In the context of the past few decades of globalization, cosmopolitanism is a contested notion. Major cities tend to be where protean and nascent forms of cosmopolitanism are practiced, due to their job opportunities, diverse communities, and a presumed and relatively open attitude towards otherness. Nation-state borders are often the presumed basis of loyalty; upon this setting, Jasmine’s thesis exhibition in conjunction with this supporting paper draws together critical theory, personal stories and found image close-readings; and manifests materially in forms of mixed media installations.

Found images share qualities with the immigrant psyche, which is marked by gestures of flattening and decontextualization, both external, through stereotypes and expectations casted upon them, and internal, through divorced identities, citizenships, and relational roles. The immigrant experience, in which one is uprooted from a previous and ghostly lingering life, while the new life abroad is this overwhelming situation: an “it” that one doesn’t know what it is nor how to be in it. Reciprocally, the immigrant figure has the same effect on nation-states; their in-between and partial adaptation/integration is an abject situation that constantly demands ongoing reassessments, confrontations, and conciliations of norms and tolerance.

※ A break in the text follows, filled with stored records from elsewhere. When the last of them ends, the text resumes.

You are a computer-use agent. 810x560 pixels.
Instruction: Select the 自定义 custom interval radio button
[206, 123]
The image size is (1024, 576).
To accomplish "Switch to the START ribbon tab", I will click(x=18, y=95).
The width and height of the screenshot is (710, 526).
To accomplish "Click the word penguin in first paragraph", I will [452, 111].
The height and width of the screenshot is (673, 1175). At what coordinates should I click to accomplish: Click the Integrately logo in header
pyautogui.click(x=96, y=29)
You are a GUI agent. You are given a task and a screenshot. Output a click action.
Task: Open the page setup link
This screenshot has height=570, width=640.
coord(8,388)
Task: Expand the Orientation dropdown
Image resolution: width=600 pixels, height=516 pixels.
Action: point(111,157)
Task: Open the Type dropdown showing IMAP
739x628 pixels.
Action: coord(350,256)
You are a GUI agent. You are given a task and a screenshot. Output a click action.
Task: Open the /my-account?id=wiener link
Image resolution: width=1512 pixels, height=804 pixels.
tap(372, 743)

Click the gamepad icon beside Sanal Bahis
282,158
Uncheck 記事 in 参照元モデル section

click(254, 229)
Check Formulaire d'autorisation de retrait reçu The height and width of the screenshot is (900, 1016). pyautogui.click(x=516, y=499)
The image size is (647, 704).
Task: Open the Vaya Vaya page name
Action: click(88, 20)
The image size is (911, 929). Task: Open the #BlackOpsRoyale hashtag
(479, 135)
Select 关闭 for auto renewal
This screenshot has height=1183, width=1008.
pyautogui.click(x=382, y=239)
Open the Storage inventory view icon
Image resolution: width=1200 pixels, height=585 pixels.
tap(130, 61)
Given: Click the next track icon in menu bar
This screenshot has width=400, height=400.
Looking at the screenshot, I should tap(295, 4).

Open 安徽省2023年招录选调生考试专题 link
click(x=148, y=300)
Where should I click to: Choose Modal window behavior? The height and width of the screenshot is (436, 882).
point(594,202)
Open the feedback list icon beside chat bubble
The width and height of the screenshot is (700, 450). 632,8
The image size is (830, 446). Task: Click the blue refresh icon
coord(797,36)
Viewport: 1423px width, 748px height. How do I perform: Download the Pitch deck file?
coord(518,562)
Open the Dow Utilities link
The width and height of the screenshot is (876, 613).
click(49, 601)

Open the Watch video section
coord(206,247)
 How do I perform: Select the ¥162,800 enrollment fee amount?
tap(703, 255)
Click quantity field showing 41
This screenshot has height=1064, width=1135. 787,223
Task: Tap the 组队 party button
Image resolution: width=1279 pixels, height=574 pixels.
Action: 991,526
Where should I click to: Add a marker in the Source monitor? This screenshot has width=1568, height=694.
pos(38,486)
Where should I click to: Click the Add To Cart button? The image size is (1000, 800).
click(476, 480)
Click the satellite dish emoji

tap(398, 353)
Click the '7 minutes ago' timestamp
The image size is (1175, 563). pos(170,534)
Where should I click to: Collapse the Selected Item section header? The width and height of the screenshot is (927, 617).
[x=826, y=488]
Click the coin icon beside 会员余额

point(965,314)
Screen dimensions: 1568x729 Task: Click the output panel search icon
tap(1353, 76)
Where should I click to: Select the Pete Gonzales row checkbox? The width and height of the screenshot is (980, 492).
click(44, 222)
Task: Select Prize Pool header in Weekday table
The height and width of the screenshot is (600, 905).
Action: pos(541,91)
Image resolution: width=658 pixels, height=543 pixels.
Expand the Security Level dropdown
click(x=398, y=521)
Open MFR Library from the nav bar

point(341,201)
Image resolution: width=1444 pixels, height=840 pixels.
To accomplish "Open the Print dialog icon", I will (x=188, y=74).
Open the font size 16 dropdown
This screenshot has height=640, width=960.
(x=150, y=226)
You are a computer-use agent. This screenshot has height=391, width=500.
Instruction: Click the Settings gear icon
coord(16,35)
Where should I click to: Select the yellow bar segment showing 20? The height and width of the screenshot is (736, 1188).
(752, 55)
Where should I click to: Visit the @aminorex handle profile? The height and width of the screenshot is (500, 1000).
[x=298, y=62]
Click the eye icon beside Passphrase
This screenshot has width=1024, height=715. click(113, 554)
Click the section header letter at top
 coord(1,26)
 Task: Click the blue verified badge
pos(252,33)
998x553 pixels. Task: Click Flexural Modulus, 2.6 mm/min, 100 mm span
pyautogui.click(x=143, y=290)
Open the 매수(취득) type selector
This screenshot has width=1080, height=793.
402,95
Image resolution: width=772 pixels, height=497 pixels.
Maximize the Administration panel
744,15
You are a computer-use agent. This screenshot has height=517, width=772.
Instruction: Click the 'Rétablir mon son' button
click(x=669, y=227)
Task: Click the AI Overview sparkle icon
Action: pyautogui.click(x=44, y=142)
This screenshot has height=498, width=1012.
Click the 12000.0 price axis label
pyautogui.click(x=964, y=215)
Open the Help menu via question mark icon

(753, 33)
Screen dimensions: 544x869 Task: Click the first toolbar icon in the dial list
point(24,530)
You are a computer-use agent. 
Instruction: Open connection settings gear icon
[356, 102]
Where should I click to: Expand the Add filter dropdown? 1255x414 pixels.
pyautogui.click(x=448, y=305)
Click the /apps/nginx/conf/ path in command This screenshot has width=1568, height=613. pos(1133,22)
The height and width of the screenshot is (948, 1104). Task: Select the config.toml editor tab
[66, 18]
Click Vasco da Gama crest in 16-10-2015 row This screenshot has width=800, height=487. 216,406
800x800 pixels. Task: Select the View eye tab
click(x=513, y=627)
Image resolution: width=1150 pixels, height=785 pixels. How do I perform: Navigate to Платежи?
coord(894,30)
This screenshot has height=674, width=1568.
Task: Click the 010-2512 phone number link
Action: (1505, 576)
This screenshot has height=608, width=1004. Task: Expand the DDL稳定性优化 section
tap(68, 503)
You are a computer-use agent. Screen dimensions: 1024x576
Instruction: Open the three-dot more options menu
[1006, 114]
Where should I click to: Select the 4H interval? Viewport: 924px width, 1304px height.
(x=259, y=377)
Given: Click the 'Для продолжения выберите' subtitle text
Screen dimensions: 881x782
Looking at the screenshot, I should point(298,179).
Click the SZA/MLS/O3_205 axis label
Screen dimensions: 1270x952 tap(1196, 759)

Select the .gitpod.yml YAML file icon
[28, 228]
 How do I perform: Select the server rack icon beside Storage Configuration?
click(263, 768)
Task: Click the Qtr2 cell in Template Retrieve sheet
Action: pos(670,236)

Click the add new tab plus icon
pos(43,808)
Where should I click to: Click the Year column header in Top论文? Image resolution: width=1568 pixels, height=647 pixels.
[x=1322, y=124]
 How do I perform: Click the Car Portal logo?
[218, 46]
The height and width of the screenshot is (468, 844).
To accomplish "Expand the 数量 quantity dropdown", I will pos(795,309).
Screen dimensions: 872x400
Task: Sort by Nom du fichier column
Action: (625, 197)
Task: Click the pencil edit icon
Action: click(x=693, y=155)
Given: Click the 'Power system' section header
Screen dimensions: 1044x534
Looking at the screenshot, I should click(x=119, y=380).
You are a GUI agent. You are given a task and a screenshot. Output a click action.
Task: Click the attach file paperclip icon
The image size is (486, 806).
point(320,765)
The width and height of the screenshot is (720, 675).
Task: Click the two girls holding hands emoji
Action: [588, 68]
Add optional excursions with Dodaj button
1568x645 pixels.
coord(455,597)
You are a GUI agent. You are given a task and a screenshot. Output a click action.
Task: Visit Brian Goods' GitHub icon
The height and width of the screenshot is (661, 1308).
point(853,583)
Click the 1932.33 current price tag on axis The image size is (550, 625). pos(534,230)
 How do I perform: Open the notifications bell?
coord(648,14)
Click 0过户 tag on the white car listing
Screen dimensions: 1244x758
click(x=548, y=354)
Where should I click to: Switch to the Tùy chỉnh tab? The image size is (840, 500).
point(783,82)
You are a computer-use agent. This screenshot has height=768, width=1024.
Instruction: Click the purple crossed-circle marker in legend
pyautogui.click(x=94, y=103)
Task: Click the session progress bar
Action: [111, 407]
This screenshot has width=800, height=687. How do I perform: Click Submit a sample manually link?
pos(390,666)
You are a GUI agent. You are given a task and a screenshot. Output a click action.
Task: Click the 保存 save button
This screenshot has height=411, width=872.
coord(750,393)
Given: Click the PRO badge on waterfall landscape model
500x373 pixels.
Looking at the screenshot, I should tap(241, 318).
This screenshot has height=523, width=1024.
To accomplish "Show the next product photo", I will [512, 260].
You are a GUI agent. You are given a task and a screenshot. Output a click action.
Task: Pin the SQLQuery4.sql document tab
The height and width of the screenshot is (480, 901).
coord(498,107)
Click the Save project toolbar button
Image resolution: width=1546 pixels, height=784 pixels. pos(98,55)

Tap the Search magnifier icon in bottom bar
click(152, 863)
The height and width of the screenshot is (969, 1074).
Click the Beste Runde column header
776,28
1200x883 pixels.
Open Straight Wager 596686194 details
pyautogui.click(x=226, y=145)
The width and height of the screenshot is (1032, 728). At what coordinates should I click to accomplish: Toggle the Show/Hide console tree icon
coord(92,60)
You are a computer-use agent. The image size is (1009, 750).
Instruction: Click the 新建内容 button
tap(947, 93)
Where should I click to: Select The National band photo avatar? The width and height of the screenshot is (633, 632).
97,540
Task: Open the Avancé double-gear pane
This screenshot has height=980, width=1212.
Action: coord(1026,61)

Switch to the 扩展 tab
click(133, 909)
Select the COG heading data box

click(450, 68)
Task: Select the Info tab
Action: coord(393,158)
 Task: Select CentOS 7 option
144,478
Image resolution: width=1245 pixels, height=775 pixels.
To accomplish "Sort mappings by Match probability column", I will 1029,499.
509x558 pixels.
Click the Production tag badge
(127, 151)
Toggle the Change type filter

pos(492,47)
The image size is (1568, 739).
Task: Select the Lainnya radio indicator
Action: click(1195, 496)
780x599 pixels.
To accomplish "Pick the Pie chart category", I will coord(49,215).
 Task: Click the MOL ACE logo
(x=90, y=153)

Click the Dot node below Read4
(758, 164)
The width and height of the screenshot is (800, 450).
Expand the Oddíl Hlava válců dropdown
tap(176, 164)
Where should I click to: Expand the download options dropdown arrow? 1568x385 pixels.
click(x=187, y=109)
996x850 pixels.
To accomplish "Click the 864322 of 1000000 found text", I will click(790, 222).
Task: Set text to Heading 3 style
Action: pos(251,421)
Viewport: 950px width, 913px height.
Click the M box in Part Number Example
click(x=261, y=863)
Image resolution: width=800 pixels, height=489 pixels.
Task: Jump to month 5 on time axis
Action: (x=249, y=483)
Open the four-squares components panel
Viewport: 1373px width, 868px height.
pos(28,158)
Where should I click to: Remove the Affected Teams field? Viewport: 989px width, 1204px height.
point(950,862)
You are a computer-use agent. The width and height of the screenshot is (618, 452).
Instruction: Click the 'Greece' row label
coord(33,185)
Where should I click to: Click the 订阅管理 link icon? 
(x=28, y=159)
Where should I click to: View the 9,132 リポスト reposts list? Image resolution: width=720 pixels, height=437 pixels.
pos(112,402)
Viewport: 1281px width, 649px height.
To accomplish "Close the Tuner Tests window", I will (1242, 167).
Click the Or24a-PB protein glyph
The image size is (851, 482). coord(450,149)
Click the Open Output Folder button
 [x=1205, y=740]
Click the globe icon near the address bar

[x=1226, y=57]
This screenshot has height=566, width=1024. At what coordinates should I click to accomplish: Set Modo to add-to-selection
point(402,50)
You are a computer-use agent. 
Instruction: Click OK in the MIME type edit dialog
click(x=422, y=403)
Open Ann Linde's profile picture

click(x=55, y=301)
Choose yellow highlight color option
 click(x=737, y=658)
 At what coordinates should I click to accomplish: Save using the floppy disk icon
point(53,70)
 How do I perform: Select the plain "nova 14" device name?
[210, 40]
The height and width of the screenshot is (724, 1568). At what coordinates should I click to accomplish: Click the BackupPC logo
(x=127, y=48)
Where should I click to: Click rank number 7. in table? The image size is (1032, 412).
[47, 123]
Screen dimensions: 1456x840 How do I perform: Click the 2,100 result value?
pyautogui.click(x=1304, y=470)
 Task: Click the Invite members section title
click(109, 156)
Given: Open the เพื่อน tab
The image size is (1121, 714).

Jasmine examines phantasmagoric images of “the good life”, interrogates the immigrant’s deterritorializing potentials, and teases out their psychic attachments to sites and strategies of being deliberately out of place. The project of the ordinary cosmopolite, or the transnational and conditionally mobile subjectivity, grapples with plurality, which is an inescapable means of survival. The tendency to do so will only grow over time, as the economy and globalization demand it. Wading through and navigating the multitude of affiliations and positionalities within power structures, plural loyalties is choosing to adapt to a complex model of identification, making our cruel and self-detrimental attachments to people, sites, objects, and promises survivable and sensible.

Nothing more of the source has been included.